Seules trois associations agissent aujourd’hui contre le SIDA à La Réunion : l’ARPS, RIVE et Sidaventure. L’ARPS (Association Réunionnaise pour la Prévention du SIDA) est la plus ancienne. Elle fête ses 20 ans cette année. Combien de personnes a-t-elle informé sur le VIH ? Combien d’infection a-t-elle évité ? On ne peut évidemment pas chiffrer les résultats comme on le ferait pour une entreprise, mais personne ne conteste le travail mené en termes de prévention dans les manifestations culturelles, auprès des scolaires, des associations, des organismes de formation, des prostitué(e)s... Mais aussi les actions de prévention des grossesses précoces non désirées, d’information sur les risques liés à la sexualité. Et pourtant, l’association a eu la surprise cette année de se voir attribuer un budget à la baisse. Le Groupement Régional de Santé Publique, dirigé par le préfet, et regroupant les institutionnels locaux et nationaux de la santé publique (DRASS, CGSS, etc...), décide de l’attribution des subventions depuis 2007. L’ARPS se retrouve cette année avec 40% de subvention en moins. Premier public à en pâtir : les prostitué(e)s car un tiers de l’activité de l’association leur est dédié, pour « écouter, informer, orienter les personnes en situation d’exclusion et de précarité ». Mais pour la DRASS, les actions de l’ARPS ne permettent pas de sortir les personnes de la prostitution.
Plus de financement, plus de préservatifs
A cette coupe sombre dans le budget de l’association s’ajoute une réduction de la dotation en préservatifs : 25.000 en moins cette année. « Ces mesures prises sans aucune concertation ne se justifient pas sur le plan épidémiologique. Les conséquences sont immédiates : arrêt de la distribution de préservatifs aux prostitués, diminution des préservatifs mis à disposition à l’accueil, arrêt de l’impression de nos brochures de prévention pourtant fort appréciées, non remplacement du poste de responsable administratif vacant depuis 3 mois, annulation des formations des salariés... D’autres mesures drastiques d’économie et des licenciements s’annoncent déjà. L’association ne pourra survivre à une telle baisse des financements même en faisant des économies. Et dire que l’inspection réalisée par la DRASS fin 2007 ne relevait aucun dysfonctionnement, aucune faute de gestion et que le service rendu auprès de la population était reconnu... », relève le docteur Alain Domercq, président de l’ARPS, dans le numéro spécial d’information de l’association.

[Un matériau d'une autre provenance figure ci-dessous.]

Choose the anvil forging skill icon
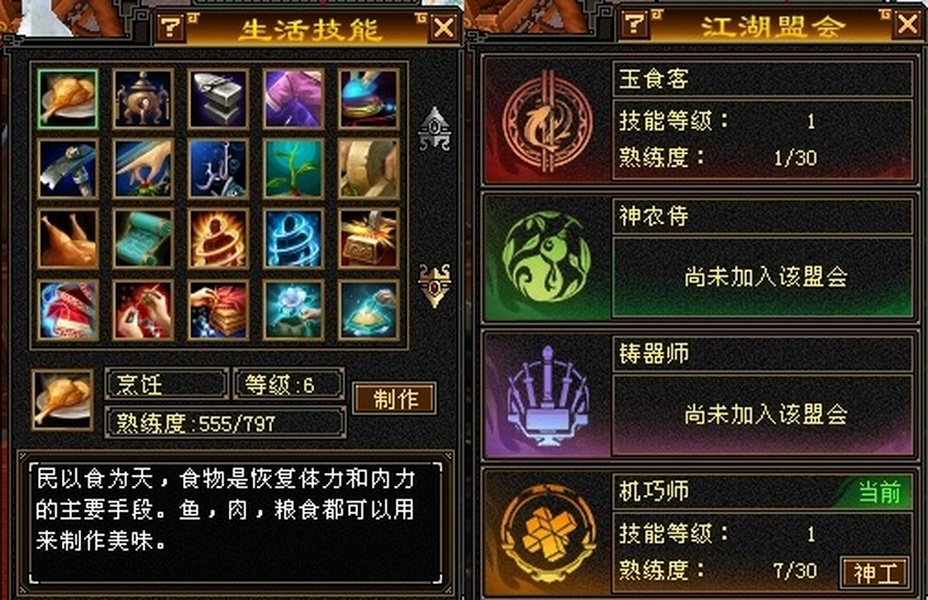 click(218, 99)
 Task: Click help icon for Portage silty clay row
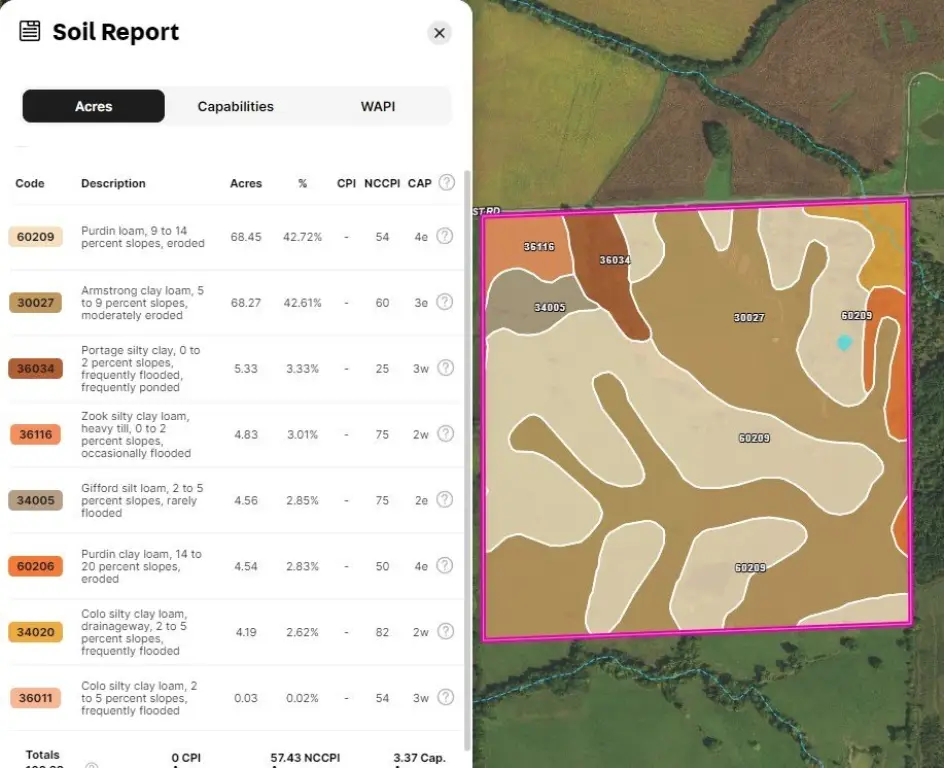click(x=445, y=368)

La lutte contre le SIDA : une grande cause de l’Etat
Certes, le Groupement Régional de Santé Publique n’est pas seul à financer l’association. La Région finance l’emploi des salariés en Contrat d’Avenir et la participation au congrès de l’Océan Indien sur le SIDA, et le Département, la Mairie de Saint-Denis aident également l’ARPS. Mais le financement des collectivités publiques ne représente que 15% environ du budget de l’association, qui ne compte que 150 adhérents. La lutte contre le SIDA est de toute façon une grande cause nationale, dont la responsabilité revient à l’Etat. La récente conférence internationale sur le SIDA, qui s’est déroulée à Mexico, a pourtant rappelé la nécessité de maintenir et de développer les actions de prévention. En 2006, il y avait 621 cas d’infection au VIH SIDA à La Réunion. Pour l’association, « la stabilisation des nouveaux cas de SIDA depuis dix ans à La Réunion montre l’efficacité des politiques mises en place par l’ARPS malgré un environnement régional très défavorable. La Réunion reste relativement épargnée par le VIH SIDA et les IST, et cela justifie pleinement de maintenir les investissements ».